** start of Document **

Forum Overview :: Tansin A. Darcos's Alter Ego
 
Another Limit for my $35 camera by Commander Tansin A. Darcos 02/07/2016, 1:56am PST
I decided to do a test on my video camera - the ones I use to record my cooking (and other) videos that I purchase for around $35 including shipping - to see how long it can record on a full charge. It has a 16 GB card, the maximum it can handle, and uses a rechargeable LI-ON pack battery that is charged through the micro USB socket.

So, I go out to the living room, focus it on the clock, aim it so that it just shows the clock face and leave it. This was around 3 in the morning, and I fall asleep. The next morning around 11 I woke up, the camera was dead, so I bring it in my room, open the access slot on the bottom, remove the SD card, then plug the camera into a USB plug, and insert the card into the built-in SD slot on my other computer.

** end of Document **

Requirement a: Reproduce the camera post between "Forum Overview :: Tansin" and "micro USB socket.", inclusive.
The camera post and the listing come from unrelated sources.

** start of Given data **

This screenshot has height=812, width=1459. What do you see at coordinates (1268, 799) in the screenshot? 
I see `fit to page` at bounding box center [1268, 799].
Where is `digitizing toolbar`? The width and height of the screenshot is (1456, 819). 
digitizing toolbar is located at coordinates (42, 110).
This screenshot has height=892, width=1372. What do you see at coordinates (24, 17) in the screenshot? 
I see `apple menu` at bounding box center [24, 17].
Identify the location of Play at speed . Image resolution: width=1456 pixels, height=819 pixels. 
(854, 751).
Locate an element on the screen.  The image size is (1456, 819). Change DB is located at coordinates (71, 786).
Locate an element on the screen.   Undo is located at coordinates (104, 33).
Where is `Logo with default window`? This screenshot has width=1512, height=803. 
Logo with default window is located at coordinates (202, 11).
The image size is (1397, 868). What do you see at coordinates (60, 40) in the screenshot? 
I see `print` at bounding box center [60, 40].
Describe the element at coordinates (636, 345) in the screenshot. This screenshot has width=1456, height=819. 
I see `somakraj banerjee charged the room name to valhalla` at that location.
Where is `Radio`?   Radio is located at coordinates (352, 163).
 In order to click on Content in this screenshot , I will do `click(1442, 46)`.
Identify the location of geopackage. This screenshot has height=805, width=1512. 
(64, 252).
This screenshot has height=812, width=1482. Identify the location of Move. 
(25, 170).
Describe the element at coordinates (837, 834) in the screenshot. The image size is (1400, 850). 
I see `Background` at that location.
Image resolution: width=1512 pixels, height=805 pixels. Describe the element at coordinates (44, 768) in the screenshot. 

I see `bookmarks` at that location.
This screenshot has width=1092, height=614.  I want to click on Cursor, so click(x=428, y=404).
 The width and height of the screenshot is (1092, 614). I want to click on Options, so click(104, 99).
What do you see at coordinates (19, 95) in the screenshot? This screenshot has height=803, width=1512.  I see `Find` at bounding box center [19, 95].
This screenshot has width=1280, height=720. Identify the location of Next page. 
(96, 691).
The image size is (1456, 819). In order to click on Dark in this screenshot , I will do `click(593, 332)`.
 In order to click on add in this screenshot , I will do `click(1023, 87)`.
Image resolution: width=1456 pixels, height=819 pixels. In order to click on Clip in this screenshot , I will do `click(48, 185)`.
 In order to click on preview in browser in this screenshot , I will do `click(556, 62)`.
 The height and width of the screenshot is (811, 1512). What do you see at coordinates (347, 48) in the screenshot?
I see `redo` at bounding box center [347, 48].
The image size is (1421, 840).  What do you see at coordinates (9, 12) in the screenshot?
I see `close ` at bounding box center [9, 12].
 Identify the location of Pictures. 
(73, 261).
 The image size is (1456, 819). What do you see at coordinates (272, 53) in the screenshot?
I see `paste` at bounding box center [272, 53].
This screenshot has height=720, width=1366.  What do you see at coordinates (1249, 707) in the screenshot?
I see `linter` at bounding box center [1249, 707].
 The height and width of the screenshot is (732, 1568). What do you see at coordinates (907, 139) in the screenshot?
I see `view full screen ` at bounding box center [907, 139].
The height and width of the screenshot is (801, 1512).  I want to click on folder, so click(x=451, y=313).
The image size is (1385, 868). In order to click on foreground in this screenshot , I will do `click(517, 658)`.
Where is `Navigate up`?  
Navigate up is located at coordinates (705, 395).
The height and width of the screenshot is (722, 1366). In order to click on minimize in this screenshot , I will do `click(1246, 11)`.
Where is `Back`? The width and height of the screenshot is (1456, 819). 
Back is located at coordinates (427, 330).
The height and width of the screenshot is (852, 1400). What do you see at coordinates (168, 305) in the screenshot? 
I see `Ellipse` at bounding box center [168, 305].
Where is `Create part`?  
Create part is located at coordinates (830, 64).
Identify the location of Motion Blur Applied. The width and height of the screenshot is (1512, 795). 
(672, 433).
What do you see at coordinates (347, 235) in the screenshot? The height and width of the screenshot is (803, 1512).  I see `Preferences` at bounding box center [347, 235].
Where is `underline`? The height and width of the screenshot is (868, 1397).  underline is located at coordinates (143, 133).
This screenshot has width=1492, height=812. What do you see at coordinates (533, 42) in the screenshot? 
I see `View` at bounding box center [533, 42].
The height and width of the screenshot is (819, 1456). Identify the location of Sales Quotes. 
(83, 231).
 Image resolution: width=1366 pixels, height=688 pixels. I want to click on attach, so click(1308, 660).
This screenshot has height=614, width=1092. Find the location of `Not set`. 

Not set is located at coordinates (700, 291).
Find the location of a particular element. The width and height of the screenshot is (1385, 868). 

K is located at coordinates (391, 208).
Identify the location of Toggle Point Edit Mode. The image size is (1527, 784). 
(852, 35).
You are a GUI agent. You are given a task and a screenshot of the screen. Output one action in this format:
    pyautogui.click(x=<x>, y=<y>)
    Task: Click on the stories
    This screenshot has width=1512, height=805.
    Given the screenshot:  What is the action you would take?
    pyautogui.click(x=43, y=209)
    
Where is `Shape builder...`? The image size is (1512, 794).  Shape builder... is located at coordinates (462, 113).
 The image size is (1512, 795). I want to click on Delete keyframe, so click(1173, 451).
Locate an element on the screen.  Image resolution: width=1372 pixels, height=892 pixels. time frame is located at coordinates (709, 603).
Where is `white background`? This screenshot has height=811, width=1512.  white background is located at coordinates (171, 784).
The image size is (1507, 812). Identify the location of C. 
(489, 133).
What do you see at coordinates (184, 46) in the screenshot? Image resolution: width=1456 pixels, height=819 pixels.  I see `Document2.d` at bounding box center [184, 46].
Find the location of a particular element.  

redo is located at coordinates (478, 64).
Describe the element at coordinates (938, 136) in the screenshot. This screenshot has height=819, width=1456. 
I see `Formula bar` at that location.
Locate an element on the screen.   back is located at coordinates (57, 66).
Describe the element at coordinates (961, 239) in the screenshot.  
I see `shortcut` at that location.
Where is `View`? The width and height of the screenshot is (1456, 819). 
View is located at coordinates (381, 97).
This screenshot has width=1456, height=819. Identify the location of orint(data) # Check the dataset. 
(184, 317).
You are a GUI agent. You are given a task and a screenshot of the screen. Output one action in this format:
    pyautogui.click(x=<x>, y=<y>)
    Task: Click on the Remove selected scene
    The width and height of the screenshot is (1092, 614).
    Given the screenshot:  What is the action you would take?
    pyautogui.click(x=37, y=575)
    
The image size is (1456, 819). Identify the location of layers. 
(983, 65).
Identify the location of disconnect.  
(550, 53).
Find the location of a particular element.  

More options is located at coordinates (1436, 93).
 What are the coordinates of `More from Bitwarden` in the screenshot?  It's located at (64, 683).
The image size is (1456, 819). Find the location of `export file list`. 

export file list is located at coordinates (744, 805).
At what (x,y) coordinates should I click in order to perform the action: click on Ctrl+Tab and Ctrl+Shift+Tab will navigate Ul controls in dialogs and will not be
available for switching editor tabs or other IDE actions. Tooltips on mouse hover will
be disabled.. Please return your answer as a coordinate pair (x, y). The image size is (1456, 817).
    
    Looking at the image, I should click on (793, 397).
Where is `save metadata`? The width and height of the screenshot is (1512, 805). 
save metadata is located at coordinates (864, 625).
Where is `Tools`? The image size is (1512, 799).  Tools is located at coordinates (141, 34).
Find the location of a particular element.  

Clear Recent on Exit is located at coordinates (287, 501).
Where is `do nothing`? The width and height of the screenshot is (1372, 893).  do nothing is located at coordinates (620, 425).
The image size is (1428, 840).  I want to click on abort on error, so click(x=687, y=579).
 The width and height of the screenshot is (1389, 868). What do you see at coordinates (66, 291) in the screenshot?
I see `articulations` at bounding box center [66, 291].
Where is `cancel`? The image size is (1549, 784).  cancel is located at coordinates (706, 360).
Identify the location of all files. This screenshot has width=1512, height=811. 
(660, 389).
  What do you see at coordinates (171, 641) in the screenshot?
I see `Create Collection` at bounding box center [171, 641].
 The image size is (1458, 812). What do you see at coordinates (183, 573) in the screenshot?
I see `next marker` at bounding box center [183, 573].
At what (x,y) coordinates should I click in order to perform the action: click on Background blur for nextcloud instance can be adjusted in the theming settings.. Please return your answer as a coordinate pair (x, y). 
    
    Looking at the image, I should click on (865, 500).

** end of Given data **

Requirement b: In the listing, change "screenshot" to "image" between the lines holding "coordinates (57, 66)." and "View is located at coordinates (381, 97).", inclusive, and return only those lines.

Task result a:
Forum Overview :: Tansin A. Darcos's Alter Ego
 
Another Limit for my $35 camera by Commander Tansin A. Darcos 02/07/2016, 1:56am PST
I decided to do a test on my video camera - the ones I use to record my cooking (and other) videos that I purchase for around $35 including shipping - to see how long it can record on a full charge. It has a 16 GB card, the maximum it can handle, and uses a rechargeable LI-ON pack battery that is charged through the micro USB socket.

Task result b:
Locate an element on the screen.   back is located at coordinates (57, 66).
Describe the element at coordinates (961, 239) in the image.  
I see `shortcut` at that location.
Where is `View`? The width and height of the image is (1456, 819). 
View is located at coordinates (381, 97).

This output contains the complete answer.